- Bacaan I: 2Kor 4:7–15
- Mazmur: Mzm 126:1–2ab,2cd–3,4–5,6
- Injil: Mat 20:20–28
Maka datanglah ibu anak-anak Zebedeus serta anak-anaknya itu kepada Yesus, lalu sujud di hadapan-Nya untuk meminta sesuatu kepada-Nya. Kata Yesus: ”Apa yang kaukehendaki?” Jawabnya: ”Berilah perintah, supaya kedua anakku ini boleh duduk kelak di dalam Kerajaan-Mu, yang seorang di sebelah kanan-Mu dan yang seorang lagi di sebelah kiri-Mu.”

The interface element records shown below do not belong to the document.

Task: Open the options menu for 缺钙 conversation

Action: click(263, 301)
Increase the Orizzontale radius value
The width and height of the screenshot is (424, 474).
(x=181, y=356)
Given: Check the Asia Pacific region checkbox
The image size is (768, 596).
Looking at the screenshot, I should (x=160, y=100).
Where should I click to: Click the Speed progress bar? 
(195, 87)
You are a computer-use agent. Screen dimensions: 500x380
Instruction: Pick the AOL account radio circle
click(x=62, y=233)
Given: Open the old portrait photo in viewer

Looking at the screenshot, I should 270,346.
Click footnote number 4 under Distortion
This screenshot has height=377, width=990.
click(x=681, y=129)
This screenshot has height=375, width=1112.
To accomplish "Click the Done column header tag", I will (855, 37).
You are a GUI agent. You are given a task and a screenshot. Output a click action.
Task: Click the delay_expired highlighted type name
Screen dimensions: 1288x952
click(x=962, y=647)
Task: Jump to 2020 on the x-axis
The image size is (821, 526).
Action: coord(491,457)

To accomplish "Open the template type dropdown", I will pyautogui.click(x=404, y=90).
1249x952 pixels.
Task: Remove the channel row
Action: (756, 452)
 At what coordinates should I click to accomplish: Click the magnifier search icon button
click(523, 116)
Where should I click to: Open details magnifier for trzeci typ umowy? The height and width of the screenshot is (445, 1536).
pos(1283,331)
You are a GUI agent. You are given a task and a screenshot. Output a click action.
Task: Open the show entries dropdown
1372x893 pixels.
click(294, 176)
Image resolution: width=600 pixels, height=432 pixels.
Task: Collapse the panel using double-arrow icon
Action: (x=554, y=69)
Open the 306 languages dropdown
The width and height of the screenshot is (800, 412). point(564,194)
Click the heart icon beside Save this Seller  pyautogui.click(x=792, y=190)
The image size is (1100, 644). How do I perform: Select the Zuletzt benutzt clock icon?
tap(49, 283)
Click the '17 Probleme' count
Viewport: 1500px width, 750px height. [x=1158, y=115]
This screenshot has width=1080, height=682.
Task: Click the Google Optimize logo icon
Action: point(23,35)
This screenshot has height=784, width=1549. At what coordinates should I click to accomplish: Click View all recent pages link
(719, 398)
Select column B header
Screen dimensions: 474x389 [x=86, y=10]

Tetapi Yesus menjawab, kata-Nya: ”Kamu tidak tahu, apa yang kamu minta. Dapatkah kamu meminum cawan, yang harus Kuminum?” Kata mereka kepada-Nya: ”Kami dapat.” Yesus berkata kepada mereka: ”Cawan-Ku memang akan kamu minum, tetapi hal duduk di sebelah kanan-Ku atau di sebelah kiri-Ku, Aku tidak berhak memberikannya. Itu akan diberikan kepada orang-orang bagi siapa Bapa-Ku telah menyediakannya.” Mendengar itu marahlah kesepuluh murid yang lain kepada kedua saudara itu. Tetapi Yesus memanggil mereka lalu berkata: ”Kamu tahu, bahwa pemerintah-pemerintah bangsa-bangsa memerintah rakyatnya dengan tangan besi dan pembesar-pembesar menjalankan kuasanya dengan keras atas mereka. Tidaklah demikian di antara kamu. Barangsiapa ingin menjadi besar di antara kamu, hendaklah ia menjadi pelayanmu, dan barangsiapa ingin menjadi terkemuka di antara kamu, hendaklah ia menjadi hambamu; sama seperti Anak Manusia datang bukan untuk dilayani, melainkan untuk melayani dan untuk memberikan nyawa-Nya menjadi tebusan bagi banyak orang.”
Renungan
Kadang kala orang berpikir bahwa memiliki kekuasaan atau dekat dengan orang yang berkuasa akan memiliki kesempatan emas mendapatkan segala yang diinginkannya. Ibu Zebedeus juga berpikir demikian sehingga ia memohon kepada Yesus agar anak-anaknya duduk di sekeliling Yesus agar memperoleh kesempatan emas itu. Akan tetapi, Yesus menegaskan bahwa siapa pun yang mau duduk di dekat-Nya harus mau terlibat dalam segala hal, termasuk meminum cawan yang diminum Yesus, yakni mengalami penderitaan.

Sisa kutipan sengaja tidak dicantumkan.